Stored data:
##########

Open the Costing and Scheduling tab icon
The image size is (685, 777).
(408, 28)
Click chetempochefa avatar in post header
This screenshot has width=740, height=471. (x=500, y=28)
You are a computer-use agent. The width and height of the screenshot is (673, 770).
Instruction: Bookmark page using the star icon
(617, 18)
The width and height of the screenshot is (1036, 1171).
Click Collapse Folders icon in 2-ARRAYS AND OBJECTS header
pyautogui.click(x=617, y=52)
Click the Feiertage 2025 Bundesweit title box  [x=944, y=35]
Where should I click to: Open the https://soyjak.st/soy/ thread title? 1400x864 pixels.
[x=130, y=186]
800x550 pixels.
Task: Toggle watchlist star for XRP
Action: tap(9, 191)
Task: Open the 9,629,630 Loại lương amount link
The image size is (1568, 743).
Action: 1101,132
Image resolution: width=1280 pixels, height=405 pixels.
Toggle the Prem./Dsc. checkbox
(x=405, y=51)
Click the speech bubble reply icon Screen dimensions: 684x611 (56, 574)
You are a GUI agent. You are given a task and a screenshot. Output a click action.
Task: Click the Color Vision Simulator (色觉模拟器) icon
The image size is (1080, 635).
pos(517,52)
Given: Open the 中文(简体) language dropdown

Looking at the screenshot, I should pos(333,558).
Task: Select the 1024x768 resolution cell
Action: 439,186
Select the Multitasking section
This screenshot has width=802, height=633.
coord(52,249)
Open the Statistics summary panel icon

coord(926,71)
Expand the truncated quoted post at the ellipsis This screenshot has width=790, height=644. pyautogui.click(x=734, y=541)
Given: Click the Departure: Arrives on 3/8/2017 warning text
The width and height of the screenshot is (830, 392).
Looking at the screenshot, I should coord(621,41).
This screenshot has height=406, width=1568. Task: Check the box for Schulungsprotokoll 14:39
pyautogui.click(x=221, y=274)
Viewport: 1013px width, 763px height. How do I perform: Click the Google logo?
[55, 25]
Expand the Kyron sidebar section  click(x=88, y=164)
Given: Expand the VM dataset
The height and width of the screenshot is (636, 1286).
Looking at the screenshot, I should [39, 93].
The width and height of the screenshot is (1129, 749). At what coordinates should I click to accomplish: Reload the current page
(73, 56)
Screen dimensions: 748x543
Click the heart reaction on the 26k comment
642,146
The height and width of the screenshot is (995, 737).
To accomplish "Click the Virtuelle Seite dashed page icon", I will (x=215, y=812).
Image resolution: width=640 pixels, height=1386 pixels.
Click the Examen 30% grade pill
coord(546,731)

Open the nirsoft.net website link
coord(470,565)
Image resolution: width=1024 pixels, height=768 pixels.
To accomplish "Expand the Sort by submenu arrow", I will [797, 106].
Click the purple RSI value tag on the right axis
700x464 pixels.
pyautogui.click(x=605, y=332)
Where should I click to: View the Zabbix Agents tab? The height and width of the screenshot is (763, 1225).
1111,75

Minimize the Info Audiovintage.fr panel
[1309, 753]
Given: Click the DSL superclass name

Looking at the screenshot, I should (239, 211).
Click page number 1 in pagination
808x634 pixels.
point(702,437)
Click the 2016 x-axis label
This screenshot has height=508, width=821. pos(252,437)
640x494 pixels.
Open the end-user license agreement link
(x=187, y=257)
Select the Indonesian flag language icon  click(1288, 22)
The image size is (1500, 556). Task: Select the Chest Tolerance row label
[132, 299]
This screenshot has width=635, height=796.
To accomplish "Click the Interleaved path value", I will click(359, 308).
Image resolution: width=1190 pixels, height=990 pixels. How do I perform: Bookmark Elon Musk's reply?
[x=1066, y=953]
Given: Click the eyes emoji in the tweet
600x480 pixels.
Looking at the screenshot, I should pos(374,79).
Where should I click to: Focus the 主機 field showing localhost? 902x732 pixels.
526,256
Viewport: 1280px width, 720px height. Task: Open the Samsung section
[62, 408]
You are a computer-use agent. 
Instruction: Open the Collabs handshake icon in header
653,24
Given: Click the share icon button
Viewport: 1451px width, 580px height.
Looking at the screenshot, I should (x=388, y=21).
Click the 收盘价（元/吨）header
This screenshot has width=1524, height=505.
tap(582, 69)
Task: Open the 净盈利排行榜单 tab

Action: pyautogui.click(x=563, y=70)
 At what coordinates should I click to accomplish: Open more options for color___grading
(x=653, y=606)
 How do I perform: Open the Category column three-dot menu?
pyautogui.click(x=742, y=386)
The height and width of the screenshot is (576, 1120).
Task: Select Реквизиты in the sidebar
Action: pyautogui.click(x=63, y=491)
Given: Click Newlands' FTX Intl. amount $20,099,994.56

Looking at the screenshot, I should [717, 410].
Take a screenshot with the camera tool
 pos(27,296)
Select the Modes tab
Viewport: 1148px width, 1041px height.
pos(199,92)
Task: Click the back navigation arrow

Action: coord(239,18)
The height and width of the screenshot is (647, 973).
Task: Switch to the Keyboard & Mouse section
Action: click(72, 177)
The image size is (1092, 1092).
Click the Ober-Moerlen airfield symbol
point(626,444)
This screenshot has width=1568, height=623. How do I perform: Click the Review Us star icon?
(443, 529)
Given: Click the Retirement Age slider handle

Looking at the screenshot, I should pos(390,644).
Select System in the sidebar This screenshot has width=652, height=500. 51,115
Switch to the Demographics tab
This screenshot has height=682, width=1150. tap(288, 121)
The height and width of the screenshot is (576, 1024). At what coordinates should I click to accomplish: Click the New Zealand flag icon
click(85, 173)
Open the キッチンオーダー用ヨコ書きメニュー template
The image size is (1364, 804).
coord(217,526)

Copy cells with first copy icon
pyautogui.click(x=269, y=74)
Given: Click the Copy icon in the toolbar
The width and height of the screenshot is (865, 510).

##########

__What the exercise asks__: Here the output must be the lines above from the line with "The image size is (1568, 743)." to the line with "The height and width of the screenshot is (995, 737).", both included, duplicated word for word and nothing else.

__Expected answer__:
The image size is (1568, 743).
Action: 1101,132
Image resolution: width=1280 pixels, height=405 pixels.
Toggle the Prem./Dsc. checkbox
(x=405, y=51)
Click the speech bubble reply icon Screen dimensions: 684x611 (56, 574)
You are a GUI agent. You are given a task and a screenshot. Output a click action.
Task: Click the Color Vision Simulator (色觉模拟器) icon
The image size is (1080, 635).
pos(517,52)
Given: Open the 中文(简体) language dropdown

Looking at the screenshot, I should pos(333,558).
Task: Select the 1024x768 resolution cell
Action: 439,186
Select the Multitasking section
This screenshot has width=802, height=633.
coord(52,249)
Open the Statistics summary panel icon

coord(926,71)
Expand the truncated quoted post at the ellipsis This screenshot has width=790, height=644. pyautogui.click(x=734, y=541)
Given: Click the Departure: Arrives on 3/8/2017 warning text
The width and height of the screenshot is (830, 392).
Looking at the screenshot, I should coord(621,41).
This screenshot has height=406, width=1568. Task: Check the box for Schulungsprotokoll 14:39
pyautogui.click(x=221, y=274)
Viewport: 1013px width, 763px height. How do I perform: Click the Google logo?
[55, 25]
Expand the Kyron sidebar section  click(x=88, y=164)
Given: Expand the VM dataset
The height and width of the screenshot is (636, 1286).
Looking at the screenshot, I should [39, 93].
The width and height of the screenshot is (1129, 749). At what coordinates should I click to accomplish: Reload the current page
(73, 56)
Screen dimensions: 748x543
Click the heart reaction on the 26k comment
642,146
The height and width of the screenshot is (995, 737).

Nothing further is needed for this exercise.